[Start of section]

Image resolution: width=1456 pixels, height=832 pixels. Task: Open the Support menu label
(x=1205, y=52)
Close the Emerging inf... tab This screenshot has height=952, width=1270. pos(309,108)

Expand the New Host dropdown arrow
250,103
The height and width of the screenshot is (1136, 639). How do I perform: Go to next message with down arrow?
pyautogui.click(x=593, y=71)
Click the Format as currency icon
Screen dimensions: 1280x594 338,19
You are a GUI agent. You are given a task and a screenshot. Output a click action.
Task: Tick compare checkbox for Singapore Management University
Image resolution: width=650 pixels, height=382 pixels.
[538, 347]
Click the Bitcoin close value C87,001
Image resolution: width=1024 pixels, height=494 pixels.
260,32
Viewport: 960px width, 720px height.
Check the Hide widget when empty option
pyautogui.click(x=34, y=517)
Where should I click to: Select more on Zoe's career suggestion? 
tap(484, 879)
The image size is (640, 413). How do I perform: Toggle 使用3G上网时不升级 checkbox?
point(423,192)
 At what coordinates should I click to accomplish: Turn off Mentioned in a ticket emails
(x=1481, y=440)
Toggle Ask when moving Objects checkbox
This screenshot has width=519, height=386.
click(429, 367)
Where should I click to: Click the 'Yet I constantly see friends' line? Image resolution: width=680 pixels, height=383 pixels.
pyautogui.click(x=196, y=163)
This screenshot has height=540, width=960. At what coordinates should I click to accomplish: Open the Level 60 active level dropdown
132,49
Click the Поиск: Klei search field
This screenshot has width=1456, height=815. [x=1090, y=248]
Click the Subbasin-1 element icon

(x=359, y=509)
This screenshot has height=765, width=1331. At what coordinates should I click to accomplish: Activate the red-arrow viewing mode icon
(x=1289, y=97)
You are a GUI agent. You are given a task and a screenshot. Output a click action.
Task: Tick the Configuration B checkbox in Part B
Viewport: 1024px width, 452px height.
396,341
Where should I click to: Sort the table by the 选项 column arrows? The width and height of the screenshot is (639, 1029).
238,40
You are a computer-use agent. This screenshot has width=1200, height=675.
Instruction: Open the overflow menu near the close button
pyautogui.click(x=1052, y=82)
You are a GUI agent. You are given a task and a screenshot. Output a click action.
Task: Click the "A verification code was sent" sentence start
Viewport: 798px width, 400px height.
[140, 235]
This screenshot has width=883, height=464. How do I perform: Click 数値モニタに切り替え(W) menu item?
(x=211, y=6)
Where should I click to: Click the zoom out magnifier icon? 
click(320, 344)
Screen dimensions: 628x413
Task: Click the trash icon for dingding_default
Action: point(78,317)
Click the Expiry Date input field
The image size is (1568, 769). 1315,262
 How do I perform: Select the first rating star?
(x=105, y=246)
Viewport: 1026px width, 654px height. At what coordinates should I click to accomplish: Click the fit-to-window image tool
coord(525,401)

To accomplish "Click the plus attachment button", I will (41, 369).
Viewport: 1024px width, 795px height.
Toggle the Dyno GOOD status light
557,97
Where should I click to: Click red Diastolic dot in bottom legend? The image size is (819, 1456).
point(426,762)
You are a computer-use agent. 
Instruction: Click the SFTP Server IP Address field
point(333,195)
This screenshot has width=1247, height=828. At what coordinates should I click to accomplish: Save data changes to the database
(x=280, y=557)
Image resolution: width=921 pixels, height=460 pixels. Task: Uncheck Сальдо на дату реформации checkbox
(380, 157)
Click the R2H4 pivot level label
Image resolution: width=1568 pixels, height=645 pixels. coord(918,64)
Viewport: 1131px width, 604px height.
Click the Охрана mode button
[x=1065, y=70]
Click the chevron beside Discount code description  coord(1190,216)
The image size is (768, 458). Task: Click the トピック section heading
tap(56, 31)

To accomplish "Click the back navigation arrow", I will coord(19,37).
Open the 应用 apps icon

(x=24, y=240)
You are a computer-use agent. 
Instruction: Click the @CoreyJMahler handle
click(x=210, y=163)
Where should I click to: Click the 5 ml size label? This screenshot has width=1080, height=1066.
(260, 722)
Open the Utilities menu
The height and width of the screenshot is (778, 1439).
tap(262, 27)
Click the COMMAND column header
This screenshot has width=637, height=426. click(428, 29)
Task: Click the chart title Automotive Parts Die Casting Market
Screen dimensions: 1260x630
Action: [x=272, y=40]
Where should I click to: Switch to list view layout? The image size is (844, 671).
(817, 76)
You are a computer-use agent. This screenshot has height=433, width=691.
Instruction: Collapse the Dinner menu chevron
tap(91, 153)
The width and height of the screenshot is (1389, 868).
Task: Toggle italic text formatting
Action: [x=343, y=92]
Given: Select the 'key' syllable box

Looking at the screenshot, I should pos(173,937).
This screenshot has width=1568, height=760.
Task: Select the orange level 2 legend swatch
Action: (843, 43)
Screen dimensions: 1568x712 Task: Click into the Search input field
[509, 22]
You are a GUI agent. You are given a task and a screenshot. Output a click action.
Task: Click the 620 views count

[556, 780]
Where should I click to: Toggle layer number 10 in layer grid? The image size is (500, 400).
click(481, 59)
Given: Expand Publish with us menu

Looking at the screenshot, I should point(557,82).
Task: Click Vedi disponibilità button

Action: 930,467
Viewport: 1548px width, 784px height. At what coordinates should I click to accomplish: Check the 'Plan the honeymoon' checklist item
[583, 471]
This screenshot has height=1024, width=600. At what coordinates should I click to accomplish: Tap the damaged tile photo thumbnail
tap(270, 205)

[End of section]

Would you please copy every line in the data that contains the word "computer"?

* RESULT FOR THIS EXERCISE:
You are a computer-use agent. This screenshot has width=1200, height=675.
You are a computer-use agent. 
You are a computer-use agent. 
You are a computer-use agent. This screenshot has height=433, width=691.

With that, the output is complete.